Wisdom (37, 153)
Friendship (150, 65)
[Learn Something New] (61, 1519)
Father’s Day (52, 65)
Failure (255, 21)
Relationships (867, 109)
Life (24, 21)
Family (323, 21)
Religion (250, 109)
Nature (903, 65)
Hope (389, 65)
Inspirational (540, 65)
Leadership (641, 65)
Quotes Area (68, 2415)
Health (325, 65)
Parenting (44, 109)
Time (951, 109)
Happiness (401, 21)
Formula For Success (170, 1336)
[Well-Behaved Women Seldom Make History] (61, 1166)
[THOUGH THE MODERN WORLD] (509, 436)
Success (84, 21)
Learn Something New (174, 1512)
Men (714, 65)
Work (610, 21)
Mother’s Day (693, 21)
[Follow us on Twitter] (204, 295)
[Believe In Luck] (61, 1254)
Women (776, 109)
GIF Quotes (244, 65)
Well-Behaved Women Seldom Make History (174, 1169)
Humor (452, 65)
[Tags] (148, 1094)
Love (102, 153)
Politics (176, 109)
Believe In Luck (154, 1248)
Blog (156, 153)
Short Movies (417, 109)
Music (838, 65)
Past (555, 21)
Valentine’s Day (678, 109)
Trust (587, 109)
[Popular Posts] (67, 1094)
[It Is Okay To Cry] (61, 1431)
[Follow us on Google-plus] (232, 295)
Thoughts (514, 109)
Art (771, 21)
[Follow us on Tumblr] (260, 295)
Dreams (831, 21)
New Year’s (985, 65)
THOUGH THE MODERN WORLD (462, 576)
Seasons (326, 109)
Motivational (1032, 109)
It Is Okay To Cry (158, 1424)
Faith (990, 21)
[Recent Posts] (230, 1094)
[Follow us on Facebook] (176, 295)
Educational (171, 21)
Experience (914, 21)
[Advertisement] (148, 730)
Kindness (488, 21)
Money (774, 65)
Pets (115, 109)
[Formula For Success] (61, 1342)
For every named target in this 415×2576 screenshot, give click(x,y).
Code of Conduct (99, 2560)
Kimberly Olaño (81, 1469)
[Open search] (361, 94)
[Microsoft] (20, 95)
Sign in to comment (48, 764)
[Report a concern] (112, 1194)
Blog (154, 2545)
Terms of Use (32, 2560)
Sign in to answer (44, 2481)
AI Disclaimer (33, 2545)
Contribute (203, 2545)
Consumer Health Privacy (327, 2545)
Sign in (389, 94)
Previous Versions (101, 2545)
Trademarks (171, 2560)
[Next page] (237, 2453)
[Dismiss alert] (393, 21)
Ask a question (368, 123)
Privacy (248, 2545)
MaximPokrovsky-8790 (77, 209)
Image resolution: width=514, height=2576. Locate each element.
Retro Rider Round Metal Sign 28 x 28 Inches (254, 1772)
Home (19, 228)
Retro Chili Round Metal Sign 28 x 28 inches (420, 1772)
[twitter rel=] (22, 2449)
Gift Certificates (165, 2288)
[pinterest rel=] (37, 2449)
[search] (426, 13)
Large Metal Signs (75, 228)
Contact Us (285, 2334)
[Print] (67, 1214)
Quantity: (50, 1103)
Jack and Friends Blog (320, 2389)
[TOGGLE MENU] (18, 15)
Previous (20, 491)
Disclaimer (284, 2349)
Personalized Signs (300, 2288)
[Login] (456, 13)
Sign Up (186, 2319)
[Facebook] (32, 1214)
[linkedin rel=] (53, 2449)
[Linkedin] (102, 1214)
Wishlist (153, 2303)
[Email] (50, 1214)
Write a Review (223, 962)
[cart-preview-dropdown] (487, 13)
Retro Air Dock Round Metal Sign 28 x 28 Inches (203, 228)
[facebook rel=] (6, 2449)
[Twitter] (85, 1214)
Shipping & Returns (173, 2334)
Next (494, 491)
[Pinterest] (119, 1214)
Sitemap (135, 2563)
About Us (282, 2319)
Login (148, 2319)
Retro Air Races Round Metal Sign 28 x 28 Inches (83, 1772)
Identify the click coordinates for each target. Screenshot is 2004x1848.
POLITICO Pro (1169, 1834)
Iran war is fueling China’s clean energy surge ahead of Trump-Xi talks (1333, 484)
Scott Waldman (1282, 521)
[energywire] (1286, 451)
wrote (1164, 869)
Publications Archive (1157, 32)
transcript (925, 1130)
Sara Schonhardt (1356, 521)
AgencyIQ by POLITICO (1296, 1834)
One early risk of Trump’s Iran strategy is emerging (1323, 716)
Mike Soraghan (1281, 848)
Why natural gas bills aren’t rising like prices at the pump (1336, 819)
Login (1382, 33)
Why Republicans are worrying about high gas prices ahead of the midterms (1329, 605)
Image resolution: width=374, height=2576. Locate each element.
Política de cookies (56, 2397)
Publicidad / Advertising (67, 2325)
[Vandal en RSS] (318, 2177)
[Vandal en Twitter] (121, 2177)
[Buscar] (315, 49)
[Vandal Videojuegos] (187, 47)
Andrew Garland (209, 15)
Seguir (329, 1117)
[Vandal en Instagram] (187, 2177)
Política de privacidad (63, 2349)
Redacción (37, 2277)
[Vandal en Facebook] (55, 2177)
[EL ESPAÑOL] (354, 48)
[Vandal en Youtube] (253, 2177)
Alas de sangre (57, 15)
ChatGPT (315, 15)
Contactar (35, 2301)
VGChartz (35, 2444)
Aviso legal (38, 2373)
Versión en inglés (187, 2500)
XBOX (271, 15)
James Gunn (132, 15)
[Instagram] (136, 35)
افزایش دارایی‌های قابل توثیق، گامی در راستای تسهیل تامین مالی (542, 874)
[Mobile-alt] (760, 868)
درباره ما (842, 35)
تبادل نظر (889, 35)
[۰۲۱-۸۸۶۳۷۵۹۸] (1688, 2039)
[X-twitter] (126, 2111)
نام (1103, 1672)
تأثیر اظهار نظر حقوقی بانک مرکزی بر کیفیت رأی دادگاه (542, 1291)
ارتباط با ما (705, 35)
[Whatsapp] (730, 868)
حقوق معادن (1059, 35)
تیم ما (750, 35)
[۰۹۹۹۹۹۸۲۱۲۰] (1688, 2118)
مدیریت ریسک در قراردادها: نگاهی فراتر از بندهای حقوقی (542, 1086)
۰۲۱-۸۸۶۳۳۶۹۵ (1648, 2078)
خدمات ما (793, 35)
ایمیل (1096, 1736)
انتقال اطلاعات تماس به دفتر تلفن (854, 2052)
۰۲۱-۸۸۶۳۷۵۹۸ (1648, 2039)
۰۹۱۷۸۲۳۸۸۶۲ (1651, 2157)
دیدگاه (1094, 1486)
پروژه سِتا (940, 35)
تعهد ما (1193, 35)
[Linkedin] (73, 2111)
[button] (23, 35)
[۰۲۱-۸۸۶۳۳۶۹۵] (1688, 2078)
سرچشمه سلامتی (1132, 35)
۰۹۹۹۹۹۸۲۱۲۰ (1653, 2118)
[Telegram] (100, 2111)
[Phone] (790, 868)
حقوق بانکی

EXERCISE: Every record above is to be transcribed exactly.

ANSWER BOX:
Wisdom (37, 153)
Friendship (150, 65)
[Learn Something New] (61, 1519)
Father’s Day (52, 65)
Failure (255, 21)
Relationships (867, 109)
Life (24, 21)
Family (323, 21)
Religion (250, 109)
Nature (903, 65)
Hope (389, 65)
Inspirational (540, 65)
Leadership (641, 65)
Quotes Area (68, 2415)
Health (325, 65)
Parenting (44, 109)
Time (951, 109)
Happiness (401, 21)
Formula For Success (170, 1336)
[Well-Behaved Women Seldom Make History] (61, 1166)
[THOUGH THE MODERN WORLD] (509, 436)
Success (84, 21)
Learn Something New (174, 1512)
Men (714, 65)
Work (610, 21)
Mother’s Day (693, 21)
[Follow us on Twitter] (204, 295)
[Believe In Luck] (61, 1254)
Women (776, 109)
GIF Quotes (244, 65)
Well-Behaved Women Seldom Make History (174, 1169)
Humor (452, 65)
[Tags] (148, 1094)
Love (102, 153)
Politics (176, 109)
Believe In Luck (154, 1248)
Blog (156, 153)
Short Movies (417, 109)
Music (838, 65)
Past (555, 21)
Valentine’s Day (678, 109)
Trust (587, 109)
[Popular Posts] (67, 1094)
[It Is Okay To Cry] (61, 1431)
[Follow us on Google-plus] (232, 295)
Thoughts (514, 109)
Art (771, 21)
[Follow us on Tumblr] (260, 295)
Dreams (831, 21)
New Year’s (985, 65)
THOUGH THE MODERN WORLD (462, 576)
Seasons (326, 109)
Motivational (1032, 109)
It Is Okay To Cry (158, 1424)
Faith (990, 21)
[Recent Posts] (230, 1094)
[Follow us on Facebook] (176, 295)
Educational (171, 21)
Experience (914, 21)
[Advertisement] (148, 730)
Kindness (488, 21)
Money (774, 65)
Pets (115, 109)
[Formula For Success] (61, 1342)
For every named target in this 415×2576 screenshot, give click(x,y).
Code of Conduct (99, 2560)
Kimberly Olaño (81, 1469)
[Open search] (361, 94)
[Microsoft] (20, 95)
Sign in to comment (48, 764)
[Report a concern] (112, 1194)
Blog (154, 2545)
Terms of Use (32, 2560)
Sign in to answer (44, 2481)
AI Disclaimer (33, 2545)
Contribute (203, 2545)
Consumer Health Privacy (327, 2545)
Sign in (389, 94)
Previous Versions (101, 2545)
Trademarks (171, 2560)
[Next page] (237, 2453)
[Dismiss alert] (393, 21)
Ask a question (368, 123)
Privacy (248, 2545)
MaximPokrovsky-8790 (77, 209)
Image resolution: width=514, height=2576. Locate each element.
Retro Rider Round Metal Sign 28 x 28 Inches (254, 1772)
Home (19, 228)
Retro Chili Round Metal Sign 28 x 28 inches (420, 1772)
[twitter rel=] (22, 2449)
Gift Certificates (165, 2288)
[pinterest rel=] (37, 2449)
[search] (426, 13)
Large Metal Signs (75, 228)
Contact Us (285, 2334)
[Print] (67, 1214)
Quantity: (50, 1103)
Jack and Friends Blog (320, 2389)
[TOGGLE MENU] (18, 15)
Previous (20, 491)
Disclaimer (284, 2349)
Personalized Signs (300, 2288)
[Login] (456, 13)
Sign Up (186, 2319)
[Facebook] (32, 1214)
[linkedin rel=] (53, 2449)
[Linkedin] (102, 1214)
Wishlist (153, 2303)
[Email] (50, 1214)
Write a Review (223, 962)
[cart-preview-dropdown] (487, 13)
Retro Air Dock Round Metal Sign 28 x 28 Inches (203, 228)
[facebook rel=] (6, 2449)
[Twitter] (85, 1214)
Shipping & Returns (173, 2334)
Next (494, 491)
[Pinterest] (119, 1214)
Sitemap (135, 2563)
About Us (282, 2319)
Login (148, 2319)
Retro Air Races Round Metal Sign 28 x 28 Inches (83, 1772)
Identify the click coordinates for each target. Screenshot is 2004x1848.
POLITICO Pro (1169, 1834)
Iran war is fueling China’s clean energy surge ahead of Trump-Xi talks (1333, 484)
Scott Waldman (1282, 521)
[energywire] (1286, 451)
wrote (1164, 869)
Publications Archive (1157, 32)
transcript (925, 1130)
Sara Schonhardt (1356, 521)
AgencyIQ by POLITICO (1296, 1834)
One early risk of Trump’s Iran strategy is emerging (1323, 716)
Mike Soraghan (1281, 848)
Why natural gas bills aren’t rising like prices at the pump (1336, 819)
Login (1382, 33)
Why Republicans are worrying about high gas prices ahead of the midterms (1329, 605)
Image resolution: width=374, height=2576. Locate each element.
Política de cookies (56, 2397)
Publicidad / Advertising (67, 2325)
[Vandal en RSS] (318, 2177)
[Vandal en Twitter] (121, 2177)
[Buscar] (315, 49)
[Vandal Videojuegos] (187, 47)
Andrew Garland (209, 15)
Seguir (329, 1117)
[Vandal en Instagram] (187, 2177)
Política de privacidad (63, 2349)
Redacción (37, 2277)
[Vandal en Facebook] (55, 2177)
[EL ESPAÑOL] (354, 48)
[Vandal en Youtube] (253, 2177)
Alas de sangre (57, 15)
ChatGPT (315, 15)
Contactar (35, 2301)
VGChartz (35, 2444)
Aviso legal (38, 2373)
Versión en inglés (187, 2500)
XBOX (271, 15)
James Gunn (132, 15)
[Instagram] (136, 35)
افزایش دارایی‌های قابل توثیق، گامی در راستای تسهیل تامین مالی (542, 874)
[Mobile-alt] (760, 868)
درباره ما (842, 35)
تبادل نظر (889, 35)
[۰۲۱-۸۸۶۳۷۵۹۸] (1688, 2039)
[X-twitter] (126, 2111)
نام (1103, 1672)
تأثیر اظهار نظر حقوقی بانک مرکزی بر کیفیت رأی دادگاه (542, 1291)
ارتباط با ما (705, 35)
[Whatsapp] (730, 868)
حقوق معادن (1059, 35)
تیم ما (750, 35)
[۰۹۹۹۹۹۸۲۱۲۰] (1688, 2118)
مدیریت ریسک در قراردادها: نگاهی فراتر از بندهای حقوقی (542, 1086)
۰۲۱-۸۸۶۳۳۶۹۵ (1648, 2078)
خدمات ما (793, 35)
ایمیل (1096, 1736)
انتقال اطلاعات تماس به دفتر تلفن (854, 2052)
۰۲۱-۸۸۶۳۷۵۹۸ (1648, 2039)
۰۹۱۷۸۲۳۸۸۶۲ (1651, 2157)
دیدگاه (1094, 1486)
پروژه سِتا (940, 35)
تعهد ما (1193, 35)
[Linkedin] (73, 2111)
[button] (23, 35)
[۰۲۱-۸۸۶۳۳۶۹۵] (1688, 2078)
سرچشمه سلامتی (1132, 35)
۰۹۹۹۹۹۸۲۱۲۰ (1653, 2118)
[Telegram] (100, 2111)
[Phone] (790, 868)
حقوق بانکی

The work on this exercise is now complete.